I think no matter what your goals in life, there is a need to actually get
around to them rather than waiting for "someday." For me, it was having
children. For others, maybe it's something else.

> Having children is not an essential end goal for life

Having children _is_ actually an essential end goal of life. Without children
there is no life. That doesn't mean _everyone_ needs to make that choice
though.

------
notdonspaulding
This is a great essay, and worth the read. The first part is _descriptive_ in
nature, and I highly recommend reading that at least through the "Parenthood"
section.

The article is short on _prescriptive_ advice, however, and it really loses
some of its steam because of it. This is partly due to the authors frank,
humble admission of ignorance about how to build a culture that honestly
evaluates itself, an admission which is admirable.

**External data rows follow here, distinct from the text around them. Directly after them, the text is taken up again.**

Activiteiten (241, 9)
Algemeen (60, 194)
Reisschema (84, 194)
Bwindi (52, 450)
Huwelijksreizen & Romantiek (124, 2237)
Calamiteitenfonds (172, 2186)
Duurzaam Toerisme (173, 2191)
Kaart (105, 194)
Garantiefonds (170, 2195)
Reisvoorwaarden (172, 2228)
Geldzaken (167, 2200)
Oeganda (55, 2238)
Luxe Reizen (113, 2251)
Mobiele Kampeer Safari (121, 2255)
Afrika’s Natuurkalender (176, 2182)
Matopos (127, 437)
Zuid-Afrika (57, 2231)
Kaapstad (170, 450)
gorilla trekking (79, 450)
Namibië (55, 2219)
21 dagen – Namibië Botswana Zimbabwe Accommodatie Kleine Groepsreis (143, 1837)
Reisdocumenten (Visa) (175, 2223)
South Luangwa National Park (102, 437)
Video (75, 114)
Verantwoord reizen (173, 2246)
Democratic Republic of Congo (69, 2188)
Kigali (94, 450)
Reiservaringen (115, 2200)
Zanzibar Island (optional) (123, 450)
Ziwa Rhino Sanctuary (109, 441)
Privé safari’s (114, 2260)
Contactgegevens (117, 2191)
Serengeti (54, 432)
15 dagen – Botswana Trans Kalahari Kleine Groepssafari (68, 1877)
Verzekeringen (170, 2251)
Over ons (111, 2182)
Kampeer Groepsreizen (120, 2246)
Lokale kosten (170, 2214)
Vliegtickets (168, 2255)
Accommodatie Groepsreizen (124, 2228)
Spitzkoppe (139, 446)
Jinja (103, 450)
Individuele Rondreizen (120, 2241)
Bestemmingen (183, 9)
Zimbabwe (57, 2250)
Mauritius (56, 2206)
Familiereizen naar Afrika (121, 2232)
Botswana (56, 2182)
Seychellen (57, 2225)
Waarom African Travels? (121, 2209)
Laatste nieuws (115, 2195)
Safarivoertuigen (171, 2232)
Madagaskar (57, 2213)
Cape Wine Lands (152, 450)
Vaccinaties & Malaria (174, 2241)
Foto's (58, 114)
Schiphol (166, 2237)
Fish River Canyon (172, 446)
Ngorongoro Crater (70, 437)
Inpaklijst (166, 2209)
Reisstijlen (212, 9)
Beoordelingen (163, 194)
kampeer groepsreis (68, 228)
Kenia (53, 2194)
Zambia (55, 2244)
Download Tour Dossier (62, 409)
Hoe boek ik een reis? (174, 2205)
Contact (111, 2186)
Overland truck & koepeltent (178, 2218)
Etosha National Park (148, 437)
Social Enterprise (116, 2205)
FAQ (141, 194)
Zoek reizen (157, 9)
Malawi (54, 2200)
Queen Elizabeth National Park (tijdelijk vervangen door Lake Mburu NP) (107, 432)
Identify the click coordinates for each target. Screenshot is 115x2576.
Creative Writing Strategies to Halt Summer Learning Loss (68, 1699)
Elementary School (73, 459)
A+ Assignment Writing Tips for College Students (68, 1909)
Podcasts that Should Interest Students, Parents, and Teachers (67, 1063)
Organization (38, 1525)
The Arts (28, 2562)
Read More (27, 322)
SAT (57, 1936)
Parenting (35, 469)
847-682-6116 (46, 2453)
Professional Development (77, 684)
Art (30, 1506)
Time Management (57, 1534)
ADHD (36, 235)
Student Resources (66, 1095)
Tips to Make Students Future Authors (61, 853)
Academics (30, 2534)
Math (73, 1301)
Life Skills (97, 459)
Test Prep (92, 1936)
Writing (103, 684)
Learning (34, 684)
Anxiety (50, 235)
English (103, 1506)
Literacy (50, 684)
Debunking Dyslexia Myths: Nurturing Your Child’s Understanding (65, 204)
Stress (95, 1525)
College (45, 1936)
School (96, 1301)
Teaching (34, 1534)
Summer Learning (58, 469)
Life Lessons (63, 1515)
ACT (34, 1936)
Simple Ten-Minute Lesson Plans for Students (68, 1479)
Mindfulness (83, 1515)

But the prescriptive section also seems weakened because it is devoid of any
consideration of religion and spirituality on culture. Both in history as well
as the present, one of the "experiments" the author could refer to is the
removal of religion from all aspects of public life.

Still, this essay does much to point out the impropriety of our Current
Culture emperor running around in the nude, and for that, it's worth the read.

------
eitland
Towards the end there's this:

> So I’m going to be more experimental, and more generous towards other
> people’s experiments. I’m going to pay more attention. And I’m going to look
> with the clearest eyes I can at the world as it is, instead of the world as
> it was or as I wish it to be.

That is my takeaway from the article, but reading the whole thing to see how
the author arrives there was also very interesting.

------
lucio
"Christmas is a celebration of the triumph of humanity over winter"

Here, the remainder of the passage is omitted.